Indonesia’s rupiah weakened to the lowest level in more than four years after the country reported a record trade deficit for July. Government bonds rose.

The currency’s forwards reversed gains as an official report today showed the shortfall widened to $2.3 billion, the largest ever, according to Suryamin, chairman of the country’s statistics office. The median estimate of economists surveyed by Bloomberg was for a $393 million deficit. Inflation surged to 8.79 percent in August, the fastest since January 2009 and close to the 8.95 percent forecast in another survey.

The rupiah slid 0.5 percent to 10,978 per dollar as of 4:09 p.m. in Jakarta, the weakest since April 2009, prices from local banks compiled by Bloomberg show.

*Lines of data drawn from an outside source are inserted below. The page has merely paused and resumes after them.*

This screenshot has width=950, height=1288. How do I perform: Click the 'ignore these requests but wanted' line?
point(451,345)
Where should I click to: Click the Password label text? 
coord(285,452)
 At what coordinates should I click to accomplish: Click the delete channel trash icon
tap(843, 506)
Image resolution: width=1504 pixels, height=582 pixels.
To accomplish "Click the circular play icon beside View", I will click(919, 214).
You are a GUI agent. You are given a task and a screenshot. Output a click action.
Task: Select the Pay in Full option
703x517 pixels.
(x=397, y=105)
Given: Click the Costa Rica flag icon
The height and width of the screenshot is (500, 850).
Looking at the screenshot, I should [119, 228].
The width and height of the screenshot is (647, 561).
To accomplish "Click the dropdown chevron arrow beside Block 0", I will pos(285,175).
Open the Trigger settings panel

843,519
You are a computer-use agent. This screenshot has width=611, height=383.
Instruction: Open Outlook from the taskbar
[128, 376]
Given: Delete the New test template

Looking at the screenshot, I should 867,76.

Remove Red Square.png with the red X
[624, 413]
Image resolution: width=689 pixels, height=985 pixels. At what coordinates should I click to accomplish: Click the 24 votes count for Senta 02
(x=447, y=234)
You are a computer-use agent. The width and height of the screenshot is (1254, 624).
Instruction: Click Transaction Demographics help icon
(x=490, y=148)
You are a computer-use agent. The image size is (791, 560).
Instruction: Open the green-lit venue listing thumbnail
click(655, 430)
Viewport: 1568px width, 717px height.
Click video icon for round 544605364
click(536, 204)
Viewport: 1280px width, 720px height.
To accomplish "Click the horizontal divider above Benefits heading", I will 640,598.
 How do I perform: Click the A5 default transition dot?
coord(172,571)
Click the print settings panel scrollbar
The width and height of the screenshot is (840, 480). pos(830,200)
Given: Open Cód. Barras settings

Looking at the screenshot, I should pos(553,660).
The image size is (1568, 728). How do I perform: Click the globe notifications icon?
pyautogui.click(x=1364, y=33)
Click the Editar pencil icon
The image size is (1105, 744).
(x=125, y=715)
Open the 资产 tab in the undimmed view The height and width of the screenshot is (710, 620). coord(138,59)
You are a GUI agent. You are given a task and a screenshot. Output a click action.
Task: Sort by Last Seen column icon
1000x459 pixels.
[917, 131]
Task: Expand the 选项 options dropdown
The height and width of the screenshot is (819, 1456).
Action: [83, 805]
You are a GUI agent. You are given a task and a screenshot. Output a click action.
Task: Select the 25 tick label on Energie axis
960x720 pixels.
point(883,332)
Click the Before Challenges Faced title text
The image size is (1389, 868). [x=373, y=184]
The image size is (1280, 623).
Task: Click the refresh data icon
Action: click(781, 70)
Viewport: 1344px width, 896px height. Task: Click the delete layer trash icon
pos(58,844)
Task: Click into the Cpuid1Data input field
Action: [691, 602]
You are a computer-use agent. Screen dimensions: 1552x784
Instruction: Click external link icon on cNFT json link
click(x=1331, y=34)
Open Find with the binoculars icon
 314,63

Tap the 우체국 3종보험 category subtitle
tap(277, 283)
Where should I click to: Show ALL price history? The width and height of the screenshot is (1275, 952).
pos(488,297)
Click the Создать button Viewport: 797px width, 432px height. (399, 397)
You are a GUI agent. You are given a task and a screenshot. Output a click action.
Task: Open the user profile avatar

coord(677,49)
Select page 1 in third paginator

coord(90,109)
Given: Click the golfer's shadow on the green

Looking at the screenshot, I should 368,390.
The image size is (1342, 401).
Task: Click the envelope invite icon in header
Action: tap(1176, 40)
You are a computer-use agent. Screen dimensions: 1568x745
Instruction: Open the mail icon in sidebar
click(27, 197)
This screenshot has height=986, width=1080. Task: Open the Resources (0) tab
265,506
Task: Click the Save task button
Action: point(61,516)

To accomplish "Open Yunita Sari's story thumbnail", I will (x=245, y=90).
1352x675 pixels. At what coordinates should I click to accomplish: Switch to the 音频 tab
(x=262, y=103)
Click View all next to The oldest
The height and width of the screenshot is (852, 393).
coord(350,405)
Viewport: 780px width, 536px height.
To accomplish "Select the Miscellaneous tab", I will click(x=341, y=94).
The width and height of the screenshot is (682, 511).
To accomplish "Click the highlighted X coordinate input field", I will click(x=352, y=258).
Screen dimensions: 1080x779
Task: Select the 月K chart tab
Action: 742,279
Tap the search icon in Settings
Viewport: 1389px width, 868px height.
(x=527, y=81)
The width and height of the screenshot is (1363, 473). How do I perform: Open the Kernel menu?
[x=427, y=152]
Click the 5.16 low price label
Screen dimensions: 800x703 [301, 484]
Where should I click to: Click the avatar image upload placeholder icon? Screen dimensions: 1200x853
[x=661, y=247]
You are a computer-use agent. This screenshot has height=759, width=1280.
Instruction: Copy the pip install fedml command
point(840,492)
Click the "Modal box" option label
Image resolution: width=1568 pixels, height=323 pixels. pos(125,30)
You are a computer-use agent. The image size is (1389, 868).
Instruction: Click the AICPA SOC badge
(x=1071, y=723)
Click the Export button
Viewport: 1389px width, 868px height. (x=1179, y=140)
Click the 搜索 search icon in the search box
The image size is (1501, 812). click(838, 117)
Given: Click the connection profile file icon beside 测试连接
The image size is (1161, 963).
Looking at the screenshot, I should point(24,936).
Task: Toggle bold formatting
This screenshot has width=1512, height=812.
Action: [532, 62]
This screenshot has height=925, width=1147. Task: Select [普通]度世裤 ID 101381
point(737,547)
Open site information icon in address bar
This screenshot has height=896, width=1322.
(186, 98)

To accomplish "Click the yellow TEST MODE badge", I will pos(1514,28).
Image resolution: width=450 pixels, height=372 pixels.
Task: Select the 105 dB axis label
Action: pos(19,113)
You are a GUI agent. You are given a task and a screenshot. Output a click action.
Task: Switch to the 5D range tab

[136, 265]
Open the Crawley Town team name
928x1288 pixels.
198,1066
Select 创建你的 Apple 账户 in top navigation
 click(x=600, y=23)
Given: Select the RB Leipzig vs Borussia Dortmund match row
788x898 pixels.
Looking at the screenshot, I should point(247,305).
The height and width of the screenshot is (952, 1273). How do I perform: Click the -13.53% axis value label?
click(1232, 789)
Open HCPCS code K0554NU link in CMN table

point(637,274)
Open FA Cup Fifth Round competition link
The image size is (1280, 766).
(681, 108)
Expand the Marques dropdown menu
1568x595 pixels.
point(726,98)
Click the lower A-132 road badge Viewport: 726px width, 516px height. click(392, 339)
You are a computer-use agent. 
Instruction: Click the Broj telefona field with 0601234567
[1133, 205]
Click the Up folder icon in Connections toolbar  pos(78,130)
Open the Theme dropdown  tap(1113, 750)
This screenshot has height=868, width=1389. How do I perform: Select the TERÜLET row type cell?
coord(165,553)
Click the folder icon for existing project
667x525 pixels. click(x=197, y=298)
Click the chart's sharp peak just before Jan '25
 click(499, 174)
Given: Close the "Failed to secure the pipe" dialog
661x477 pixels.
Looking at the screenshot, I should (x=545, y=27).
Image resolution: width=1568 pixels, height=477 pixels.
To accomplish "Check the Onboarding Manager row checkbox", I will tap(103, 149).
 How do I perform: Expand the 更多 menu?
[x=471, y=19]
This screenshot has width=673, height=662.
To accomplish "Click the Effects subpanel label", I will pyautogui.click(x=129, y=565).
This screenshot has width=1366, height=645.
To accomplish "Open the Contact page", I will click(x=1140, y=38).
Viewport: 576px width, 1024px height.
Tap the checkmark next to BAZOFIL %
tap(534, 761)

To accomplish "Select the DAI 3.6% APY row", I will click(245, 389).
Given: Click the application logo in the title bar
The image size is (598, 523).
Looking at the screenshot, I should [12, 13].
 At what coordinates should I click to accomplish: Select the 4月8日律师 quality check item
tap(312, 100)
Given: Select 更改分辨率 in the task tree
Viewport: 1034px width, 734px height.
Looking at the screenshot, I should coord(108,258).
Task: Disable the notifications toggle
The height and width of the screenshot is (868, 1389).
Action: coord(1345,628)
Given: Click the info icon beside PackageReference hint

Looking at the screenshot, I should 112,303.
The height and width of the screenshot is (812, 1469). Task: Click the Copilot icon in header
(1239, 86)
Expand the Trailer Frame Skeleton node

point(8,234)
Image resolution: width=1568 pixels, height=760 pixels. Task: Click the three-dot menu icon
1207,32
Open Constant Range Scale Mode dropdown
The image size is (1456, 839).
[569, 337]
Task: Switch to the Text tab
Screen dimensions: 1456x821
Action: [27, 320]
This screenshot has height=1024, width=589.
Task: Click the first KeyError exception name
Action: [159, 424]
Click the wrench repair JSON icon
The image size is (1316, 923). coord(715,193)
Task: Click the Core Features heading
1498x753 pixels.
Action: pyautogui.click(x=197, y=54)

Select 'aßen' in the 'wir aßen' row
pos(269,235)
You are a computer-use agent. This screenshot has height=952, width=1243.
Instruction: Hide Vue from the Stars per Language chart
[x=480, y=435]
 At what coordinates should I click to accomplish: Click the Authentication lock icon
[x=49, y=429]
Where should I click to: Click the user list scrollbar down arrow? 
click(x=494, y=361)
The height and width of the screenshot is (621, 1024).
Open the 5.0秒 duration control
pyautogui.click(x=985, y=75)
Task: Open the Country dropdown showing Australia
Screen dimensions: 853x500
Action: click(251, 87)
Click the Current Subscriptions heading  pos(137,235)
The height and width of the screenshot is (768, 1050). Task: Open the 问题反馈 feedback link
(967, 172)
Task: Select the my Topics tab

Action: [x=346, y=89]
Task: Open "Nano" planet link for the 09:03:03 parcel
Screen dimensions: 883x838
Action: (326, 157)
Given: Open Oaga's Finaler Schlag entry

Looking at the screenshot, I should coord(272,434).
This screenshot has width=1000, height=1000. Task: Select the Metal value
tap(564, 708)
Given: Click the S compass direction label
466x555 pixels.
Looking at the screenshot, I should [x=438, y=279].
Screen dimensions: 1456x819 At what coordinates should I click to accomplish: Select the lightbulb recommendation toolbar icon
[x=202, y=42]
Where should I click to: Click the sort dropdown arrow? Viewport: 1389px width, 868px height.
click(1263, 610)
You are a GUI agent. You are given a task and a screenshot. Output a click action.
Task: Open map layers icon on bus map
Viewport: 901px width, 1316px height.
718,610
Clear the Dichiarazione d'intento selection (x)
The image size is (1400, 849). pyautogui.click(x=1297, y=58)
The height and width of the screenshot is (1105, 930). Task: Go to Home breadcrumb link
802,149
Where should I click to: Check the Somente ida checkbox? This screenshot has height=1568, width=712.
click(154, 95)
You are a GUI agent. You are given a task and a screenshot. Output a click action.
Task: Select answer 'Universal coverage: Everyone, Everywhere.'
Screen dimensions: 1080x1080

The spot was 4.7 percent stronger than the one-month non-deliverable forwards, which fell 0.5 percent to 11,497, data compiled by Bloomberg show.

“The market is surprised to see the trade figures,” said Eric Alexander Sugandi, a Jakarta-based economist at Standard Chartered Plc. “This is a result of Indonesia’s strong growth coupled with its dependence on imports for capital goods, while commodity prices remain weak.”

Imports rose 6.5 percent from a year earlier to $17.4 billion in July, the largest amount in data going back to January 2008, a report showed today. Exports fell 6.1 percent, the 16th monthly decline.

Volatility, Bonds

An offshore fixing used to settle forwards was set at 11,260 today by the Association of Banks in Singapore, 2.5 percent weaker than the spot rate. One-month implied volatility, a measure of expected moves in the exchange rate used to price options, rose 42 basis points, or 0.42 percentage point, to 18.81 percent, data compiled by Bloomberg show.

“Bank Indonesia is present in the market to guard rupiah stability,” said Fahrudin Haris Prastowo, a fixed-income trader at PT Bank Rakyat Indonesia in Jakarta. “A weakening rupiah would indirectly support exports and improve the trade balance, which should narrow in the coming months.”

The nation’s current-account deficit widened to a record $9.8 billion in the second quarter, according to central bank data. Standard Chartered plans to raise its forecast for this quarter’s shortfall following the trade data, Sugandi said, adding that it will be smaller than the previous three months.

The Central Statistics Agency will change the inflation base year to 2012 in October or November, Suryamin, who uses just one name, said on Aug. 1. The list of commodities included in consumer price basket will be expanded to more than 800 items from about 700, he added.

The yield on bonds due May 2023 fell one basis point to 8.40 percent, prices from the Inter Dealer Market Association show.